┌─ Given records

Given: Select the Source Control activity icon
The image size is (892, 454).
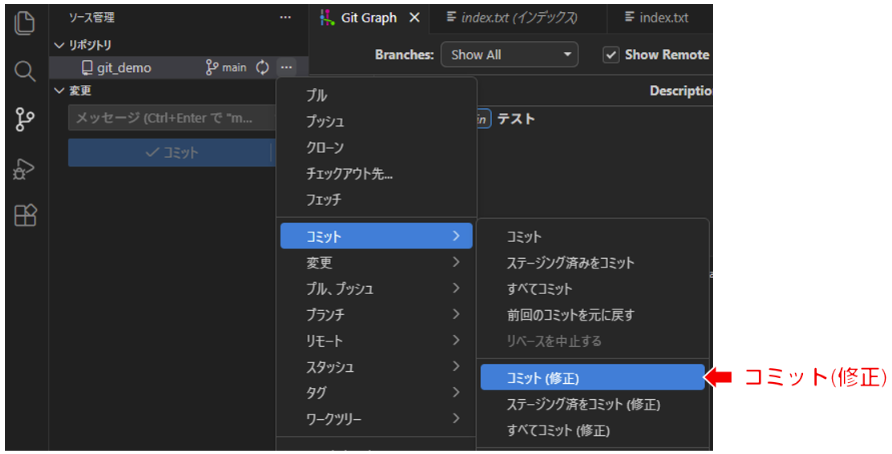Looking at the screenshot, I should [x=25, y=120].
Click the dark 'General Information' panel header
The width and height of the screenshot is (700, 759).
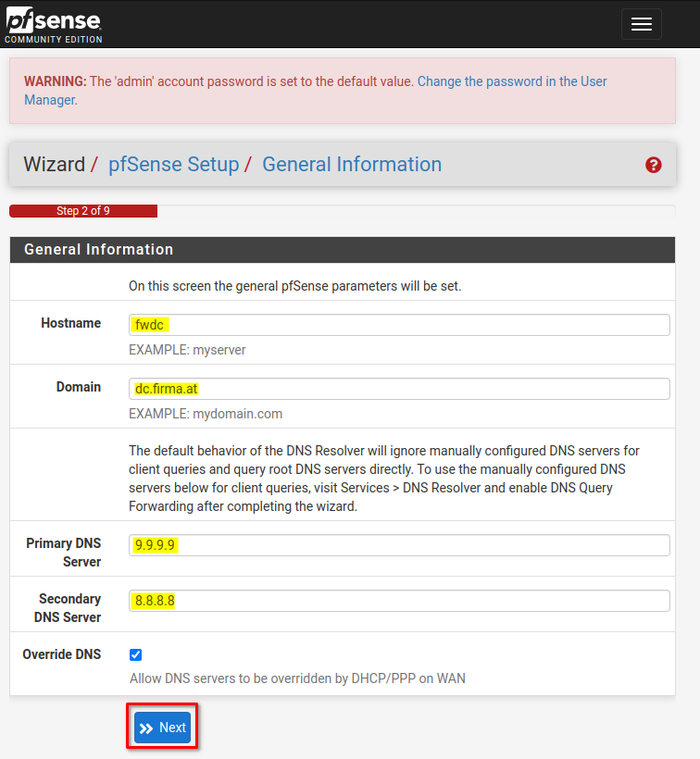click(x=343, y=250)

└─

**What the task requires**. Lines before the one containing "The image size is (892, 454)." are not wanted; repeat that line and the rest of the listing exactly, leaving out pictures.

**Your response**.
The image size is (892, 454).
Looking at the screenshot, I should [x=25, y=120].
Click the dark 'General Information' panel header
The width and height of the screenshot is (700, 759).
click(x=343, y=250)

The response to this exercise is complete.